### Texto proporcionado

▼

# Tv americana...que hacer para usar en España?



## herrjavier (May 6, 2007)

Hola, soy nuevo en este foro y me he registrado para poder hacer una consulta, espero dentro de poco poder colaborar también.

Mi pregunta sería:  
Que hay que hacer para poder usar un televisión comprada en EEUU, aquí en España?......en el caso de que se pueda, claro está.
Ya sé que los yankis van a 110v por los 220v...
Esta pega se puede superar?
NTSC-PAL?,las nuevas televisiones LCD admitan los 2 sistemas?
Hay alguna otra pega?

En este mundo de las compras On-line, estoy mirando una nueva televisión, y he visto la Sony que en Europa se conoce como gama X2000, esta misma o incluso mejor se vende en EEUU a un precio muyyyy inferior con otro nombre, es la Sony *XBR3*...no sé si es una locura pensar en su compra  
Que pensais?


----------



## eduardo espalter (May 19, 2007)

la parte de alimentacion de entrada de 110 lo solucionas con un transformador de 220 a 110. 
para la conversion de norma realizarla seria muy compleja porque los tv actuales muchos de ellos vienen con todo integrado lo mas sencillo seria que compraras un sintonizador de antena o si tienes un videograbador  con entrada de antena y salida de audio y video le tendrias que intercalar unos conversores multinorma digitales que practicamente te canbian a cualquier norma.

▲

### Líneas de datos
▼

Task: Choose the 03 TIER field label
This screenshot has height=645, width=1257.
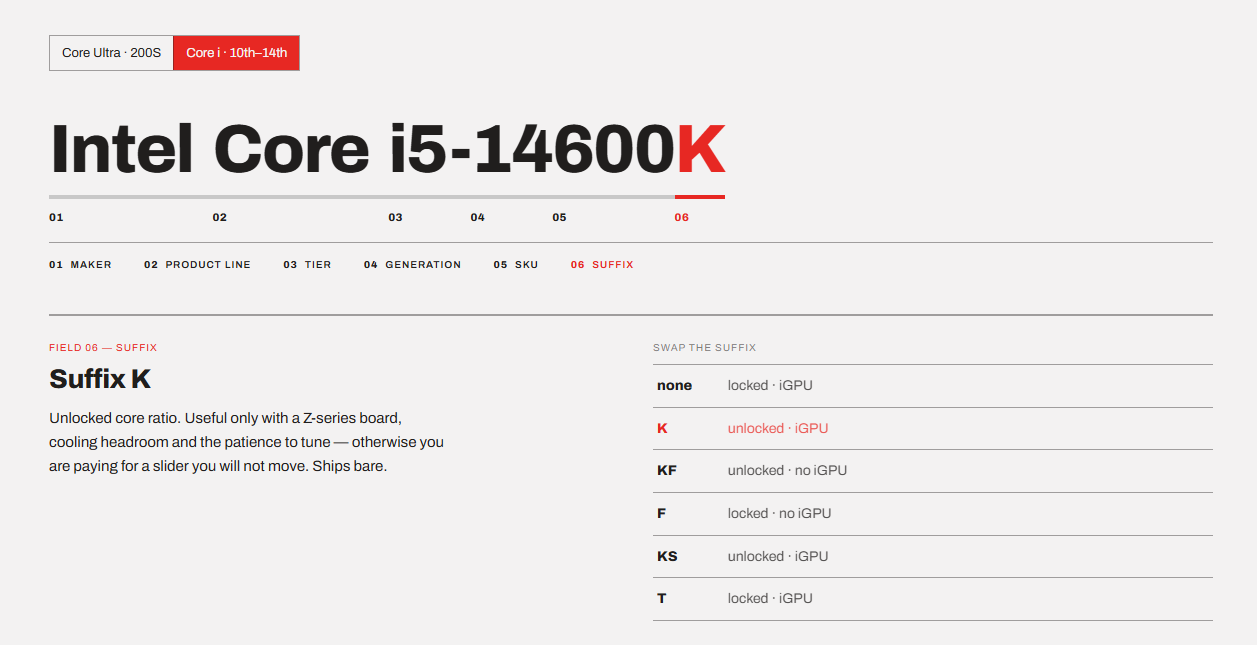Action: [x=307, y=265]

▲

### Tarea asignada
Responde estas preguntas sobre el hilo del foro:
(a) ¿A cuántos voltios dice herrjavier que funcionan en EEUU?
(b) ¿Con qué nombre se vende en EEUU el televisor Sony que en Europa se conoce como gama X2000?
(c) ¿Qué propone eduardo espalter para resolver la entrada de 110?
No hace falta usar el listado.

### Resultado a continuación
(a) A 110v.
(b) Sony XBR3.
(c) Un transformador de 220 a 110.